During the early nineties, making the best of a wide gap in the Indian posts, Pak troops crossed the LoC, in the Poonch sector, and established a post in the upper part of an Indian village called Kirni. Such an act on the part of Pak troops sent reverberations all the way to Delhi, and consequent pressure for immediate action. Pak army knew that we could not evict it from that post without adequate artillery support and that Indian commanders had to take sanction from Delhi to use artillery! Not willing to hustle troops into action without proper preparations, I resisted the pressure. A few days later, after careful preparations and putting in place an appropriate deception plan, we evicted Pak troops from the area. They left behind the dead bodies of a soldier and an officer.
We held a flag meeting where it was agreed that we would hand over the dead bodies at the LoC near the town of Poonch. Observing full religious rites, and accompanied by a Muslim religious teacher, these bodies were returned with full military honours, where a few thousand civilians from both India and Pakistan had assembled to witness the proceedings. We observed religious rites and military honours to drive home the point to the people Pakistan that we are a civilized country and extend full respect to even the ‘enemy,’ dead.
Since this ceremony had been witnessed by a few thousand Pak civilians and seen their army receive dead bodies of their soldiers, it was obvious that Pak army will not live with this ignominy and would certainly retaliate in a big way. Therefore, it was essential to be fully prepared for such a possibility. It was more likely that Pak would try to recapture the same area from where it had been evicted and where we had established a temporary post.

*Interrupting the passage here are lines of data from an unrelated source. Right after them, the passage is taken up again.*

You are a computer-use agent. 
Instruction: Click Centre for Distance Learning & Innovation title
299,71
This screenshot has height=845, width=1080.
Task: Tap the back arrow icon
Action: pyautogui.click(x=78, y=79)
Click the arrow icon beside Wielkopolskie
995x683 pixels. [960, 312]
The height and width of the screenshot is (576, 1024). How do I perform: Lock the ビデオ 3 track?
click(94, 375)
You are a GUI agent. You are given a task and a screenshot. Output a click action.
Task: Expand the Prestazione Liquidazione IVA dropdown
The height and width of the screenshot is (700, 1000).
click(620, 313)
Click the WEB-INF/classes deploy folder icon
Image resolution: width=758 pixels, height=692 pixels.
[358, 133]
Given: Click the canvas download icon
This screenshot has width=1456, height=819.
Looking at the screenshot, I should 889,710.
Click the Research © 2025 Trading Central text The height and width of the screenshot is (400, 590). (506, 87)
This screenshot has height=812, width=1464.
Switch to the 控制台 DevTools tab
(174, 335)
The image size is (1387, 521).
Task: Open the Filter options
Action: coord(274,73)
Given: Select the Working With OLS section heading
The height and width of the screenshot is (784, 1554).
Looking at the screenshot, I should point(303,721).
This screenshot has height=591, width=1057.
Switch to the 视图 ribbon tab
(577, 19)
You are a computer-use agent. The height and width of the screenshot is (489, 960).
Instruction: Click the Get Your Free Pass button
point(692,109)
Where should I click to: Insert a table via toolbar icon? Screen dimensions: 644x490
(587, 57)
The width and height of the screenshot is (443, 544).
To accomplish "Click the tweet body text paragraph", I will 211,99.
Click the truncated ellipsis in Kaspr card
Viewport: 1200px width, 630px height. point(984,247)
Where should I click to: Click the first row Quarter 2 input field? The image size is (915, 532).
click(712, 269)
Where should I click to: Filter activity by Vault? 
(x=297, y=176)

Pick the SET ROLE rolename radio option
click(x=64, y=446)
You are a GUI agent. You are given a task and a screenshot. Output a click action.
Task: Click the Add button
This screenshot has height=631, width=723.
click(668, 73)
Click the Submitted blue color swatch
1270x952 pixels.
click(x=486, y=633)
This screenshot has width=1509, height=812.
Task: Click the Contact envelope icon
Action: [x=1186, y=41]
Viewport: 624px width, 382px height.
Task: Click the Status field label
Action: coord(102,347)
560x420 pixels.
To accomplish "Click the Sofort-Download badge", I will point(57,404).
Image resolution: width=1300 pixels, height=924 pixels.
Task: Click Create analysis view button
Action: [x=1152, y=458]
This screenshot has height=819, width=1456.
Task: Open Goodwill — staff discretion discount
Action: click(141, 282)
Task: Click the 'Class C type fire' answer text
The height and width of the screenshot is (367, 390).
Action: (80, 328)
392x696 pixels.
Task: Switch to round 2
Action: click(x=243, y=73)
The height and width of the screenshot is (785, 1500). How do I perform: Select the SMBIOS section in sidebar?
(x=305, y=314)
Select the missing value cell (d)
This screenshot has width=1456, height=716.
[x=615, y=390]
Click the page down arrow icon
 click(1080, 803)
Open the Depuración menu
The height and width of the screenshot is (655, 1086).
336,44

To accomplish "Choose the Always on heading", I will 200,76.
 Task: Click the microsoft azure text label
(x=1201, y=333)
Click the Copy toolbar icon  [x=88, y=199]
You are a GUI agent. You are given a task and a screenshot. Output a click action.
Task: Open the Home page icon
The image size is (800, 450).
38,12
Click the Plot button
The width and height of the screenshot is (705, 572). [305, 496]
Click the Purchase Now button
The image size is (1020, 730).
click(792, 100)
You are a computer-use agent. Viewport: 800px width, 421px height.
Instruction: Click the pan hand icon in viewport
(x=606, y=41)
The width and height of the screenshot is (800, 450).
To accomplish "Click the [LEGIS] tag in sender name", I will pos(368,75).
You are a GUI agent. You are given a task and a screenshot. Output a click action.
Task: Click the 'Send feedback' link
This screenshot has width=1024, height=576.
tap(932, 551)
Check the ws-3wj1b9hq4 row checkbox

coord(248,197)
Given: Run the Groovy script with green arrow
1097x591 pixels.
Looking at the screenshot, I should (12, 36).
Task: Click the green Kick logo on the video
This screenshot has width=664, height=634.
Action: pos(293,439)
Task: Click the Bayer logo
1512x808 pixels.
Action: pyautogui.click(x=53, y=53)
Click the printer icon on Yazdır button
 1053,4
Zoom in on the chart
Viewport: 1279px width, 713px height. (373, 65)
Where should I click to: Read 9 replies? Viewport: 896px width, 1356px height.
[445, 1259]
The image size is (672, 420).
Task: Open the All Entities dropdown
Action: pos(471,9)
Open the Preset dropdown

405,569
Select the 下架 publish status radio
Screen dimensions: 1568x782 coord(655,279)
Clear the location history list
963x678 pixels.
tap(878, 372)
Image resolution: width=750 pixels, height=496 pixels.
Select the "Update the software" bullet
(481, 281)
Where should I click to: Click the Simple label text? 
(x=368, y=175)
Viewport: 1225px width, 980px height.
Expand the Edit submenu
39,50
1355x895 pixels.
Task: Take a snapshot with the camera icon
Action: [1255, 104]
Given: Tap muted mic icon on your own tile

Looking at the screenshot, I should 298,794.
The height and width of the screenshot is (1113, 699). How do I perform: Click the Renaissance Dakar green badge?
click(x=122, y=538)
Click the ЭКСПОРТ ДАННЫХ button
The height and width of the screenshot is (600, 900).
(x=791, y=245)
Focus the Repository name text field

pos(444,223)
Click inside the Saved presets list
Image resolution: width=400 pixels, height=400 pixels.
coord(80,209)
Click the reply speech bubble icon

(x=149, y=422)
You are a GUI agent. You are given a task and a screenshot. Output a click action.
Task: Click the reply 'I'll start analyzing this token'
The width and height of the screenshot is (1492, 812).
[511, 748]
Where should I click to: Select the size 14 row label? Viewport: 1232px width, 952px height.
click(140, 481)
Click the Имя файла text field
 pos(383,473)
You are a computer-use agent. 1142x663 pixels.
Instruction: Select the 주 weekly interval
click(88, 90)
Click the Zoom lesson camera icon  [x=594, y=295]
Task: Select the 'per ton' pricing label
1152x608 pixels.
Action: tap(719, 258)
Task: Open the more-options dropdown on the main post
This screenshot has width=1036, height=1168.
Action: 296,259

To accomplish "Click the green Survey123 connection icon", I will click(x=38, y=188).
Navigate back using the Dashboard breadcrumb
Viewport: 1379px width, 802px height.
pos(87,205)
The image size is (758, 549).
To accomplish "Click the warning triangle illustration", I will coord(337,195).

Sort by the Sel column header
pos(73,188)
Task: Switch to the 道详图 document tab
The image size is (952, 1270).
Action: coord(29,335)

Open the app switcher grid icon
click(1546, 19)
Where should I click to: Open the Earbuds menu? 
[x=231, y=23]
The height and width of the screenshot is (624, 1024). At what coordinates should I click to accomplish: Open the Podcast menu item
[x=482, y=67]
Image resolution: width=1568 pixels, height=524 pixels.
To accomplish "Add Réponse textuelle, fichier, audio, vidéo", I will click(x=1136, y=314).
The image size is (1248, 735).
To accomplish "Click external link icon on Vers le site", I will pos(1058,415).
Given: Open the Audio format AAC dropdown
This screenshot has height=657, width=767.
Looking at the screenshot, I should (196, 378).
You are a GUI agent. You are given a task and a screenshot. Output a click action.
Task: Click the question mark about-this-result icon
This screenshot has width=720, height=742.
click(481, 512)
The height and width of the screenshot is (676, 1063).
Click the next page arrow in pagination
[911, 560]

It was around 2 AM that the GoC of the division called me on the phone to say that the artillery observation post officer could see a large body of Pak troops advancing on this temporary post. I told the general to engage the enemy with all the artillery we had deployed for such an eventuality. No one had ever witnessed, during peacetime, so much of artillery come into action at the LoC. Predictably the attacking troops were decimated much before they could get anywhere near our post. Pak commander thought that it was perhaps a chance engagement of their attacking troops, so the next night he tried to attack the post from another direction, not realizing that we had deployed the means to observe his activity at night. This attack too met with the same fate. Then followed frantic calls from Pak army to our Director General of Military Operations at Delhi, pleading for a ceasefire, because our artillery would not allow any movement and therefore, their dead and wounded could not be evacuated. Intelligence sources put the Pak casualties at more than two hundred. During the next year and a half of my tenure, total peace prevailed along the LoC, in our Corps Zone.
The purpose of narrating this incident is to point out that Pak army needs firm handling and strong retribution to every act of violation of peace, along the LoC, on its part. Commanders in the field in J and K must, without exception, act firmly with Pak army and let no mischief, along the LoC, go unpunished. Those of us who have had experience of deployment along the LoC in J and K would bear with this observation. Pakistan and it’s army is less likely to respond to protests, pleadings and diplomatic niceties.